#### [Set task]
Reproduce each of the lines below word for word, leaving out the pictures.

---

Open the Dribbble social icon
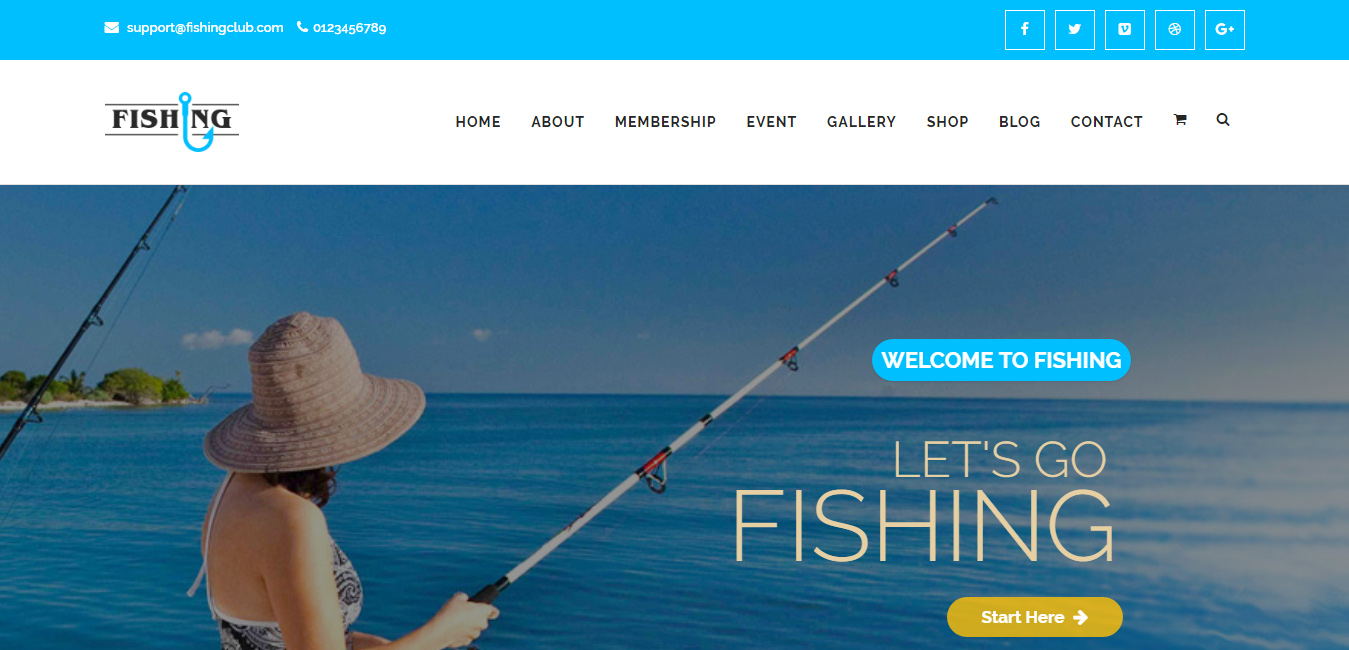The height and width of the screenshot is (650, 1349). pyautogui.click(x=1175, y=30)
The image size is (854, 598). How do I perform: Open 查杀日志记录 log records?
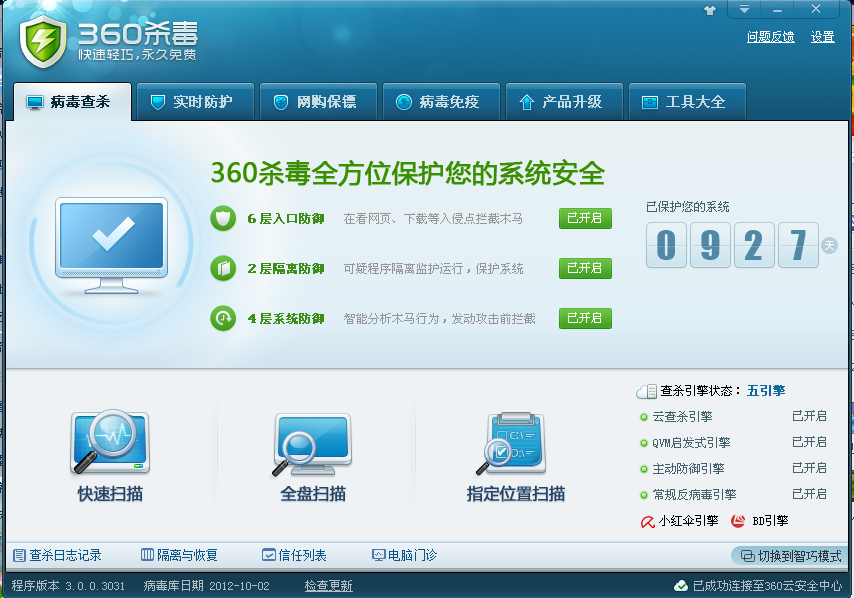[57, 556]
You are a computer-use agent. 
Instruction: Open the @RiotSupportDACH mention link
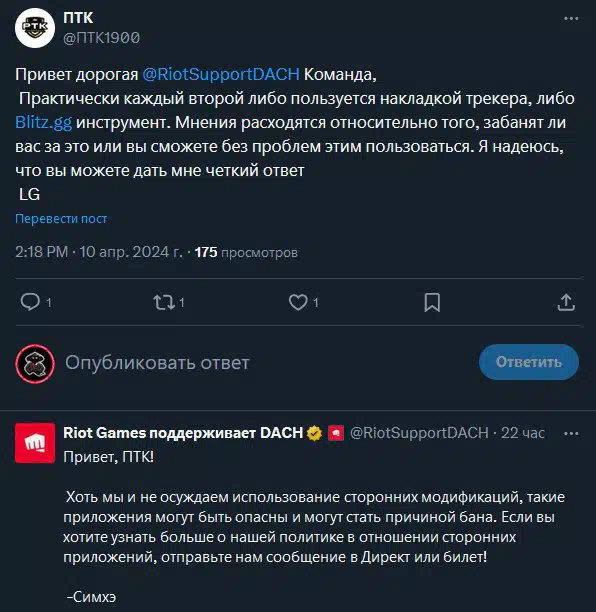221,74
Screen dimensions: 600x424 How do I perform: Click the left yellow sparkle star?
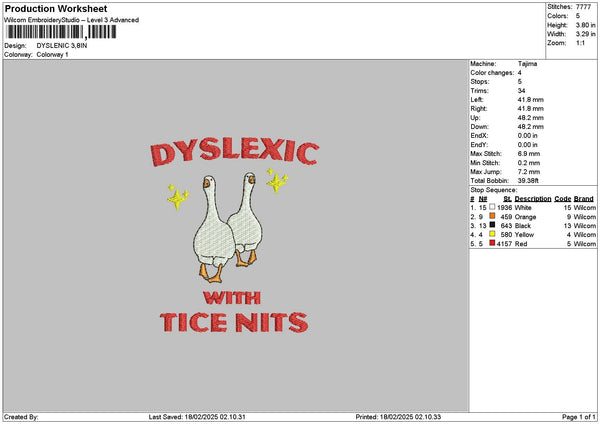[x=178, y=197]
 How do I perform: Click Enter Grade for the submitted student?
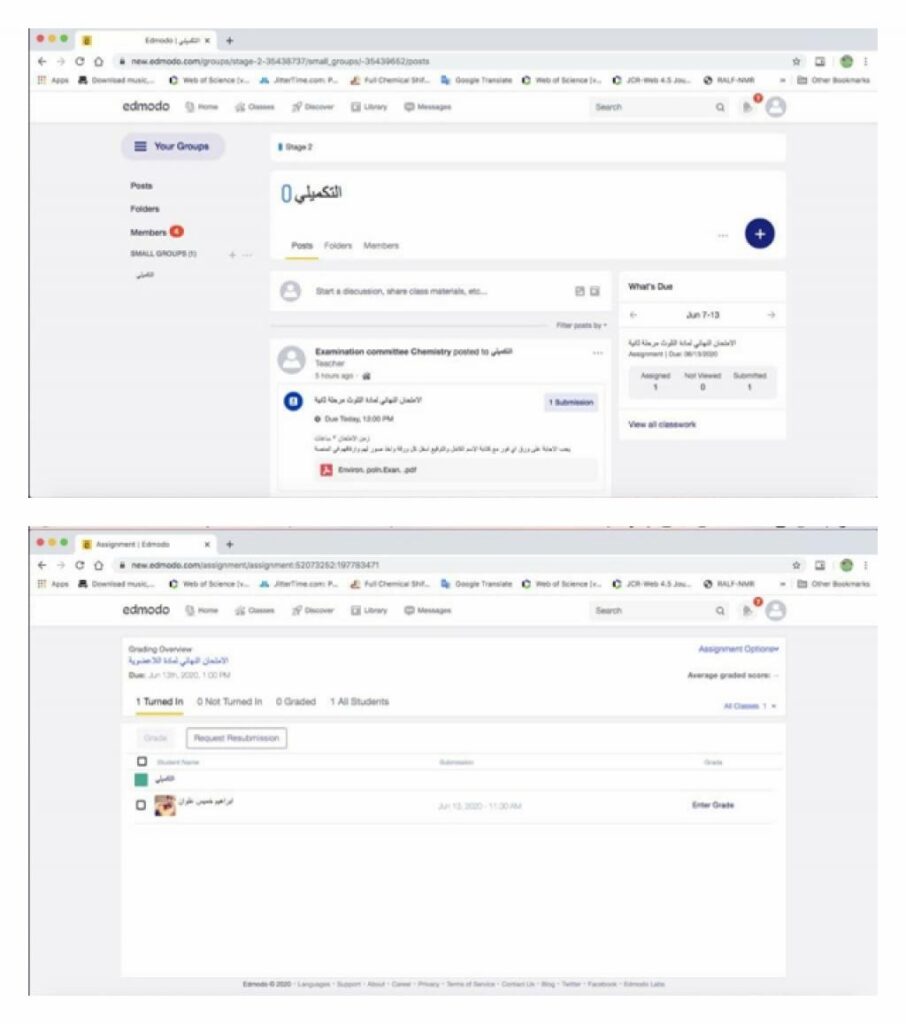(713, 805)
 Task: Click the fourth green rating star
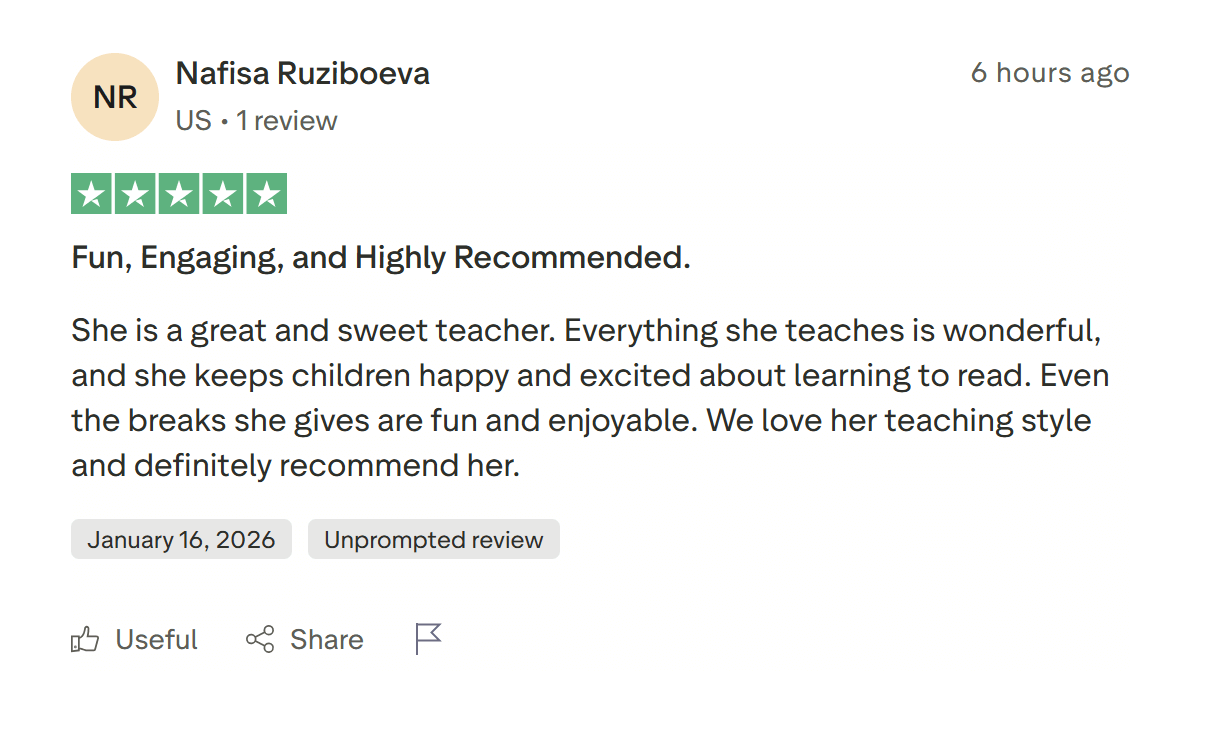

---

#### [Written answer]
Open the Dribbble social icon
The height and width of the screenshot is (650, 1349). pyautogui.click(x=1175, y=30)
The image size is (854, 598). How do I perform: Open 查杀日志记录 log records?
[57, 556]
You are a computer-use agent. 
Instruction: Open the @RiotSupportDACH mention link
221,74
Screen dimensions: 600x424 How do I perform: Click the left yellow sparkle star?
[x=178, y=197]
 How do I perform: Click Enter Grade for the submitted student?
(713, 805)
 Task: Click the fourth green rating star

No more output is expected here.